Is 55:10-11 / Mt 6:7-15
If someone were to ask us what God is like, most of us would speak in terms of a very dear Father who loved us so much that He sent His son to die for us. And we’d be right. But if that same person were to listen to our prayers, he might wonder if we were talking to the same God.
Many of us pray as if God had been absent for quite awhile and needed to be brought up to date. Many of us also pray as if God were a miser or a hard-nosed policeman, who doesn’t much like us, who doesn’t really want to forgive us, and who certainly doesn’t want to give us what we need. So, as Jesus says in the gospel, we rattle on, we beg, plead, and implore, and we even resort to bribery: “Lord, if you’ll let me win this game, I’ll go to Mass every day for a month,” and so on. We project our own smallness and neediness on God, we shrink God down to our size, and then we try to manipulate Him! What an illusion and what waste of time!

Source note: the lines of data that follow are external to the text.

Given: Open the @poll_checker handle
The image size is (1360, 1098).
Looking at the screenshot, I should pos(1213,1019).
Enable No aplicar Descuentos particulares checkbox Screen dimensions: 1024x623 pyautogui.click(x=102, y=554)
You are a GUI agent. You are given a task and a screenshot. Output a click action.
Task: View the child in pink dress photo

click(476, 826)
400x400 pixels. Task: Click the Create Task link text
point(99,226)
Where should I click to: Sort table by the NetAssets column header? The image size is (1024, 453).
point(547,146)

God already wants what’s best for us, and He’s long since promised to give us what we need — not necessarily what we want, but what we need! Our task in prayer is to trust that basic fact and to open our minds and hearts to God’s way of seeing things. God’s mind doesn’t need changing. Our minds and hearts do. They need to be reshaped into God’s likeness.
So relax in the Lord. Trust His love for you, and let Him reshape your heart. Real contentment will be your reward.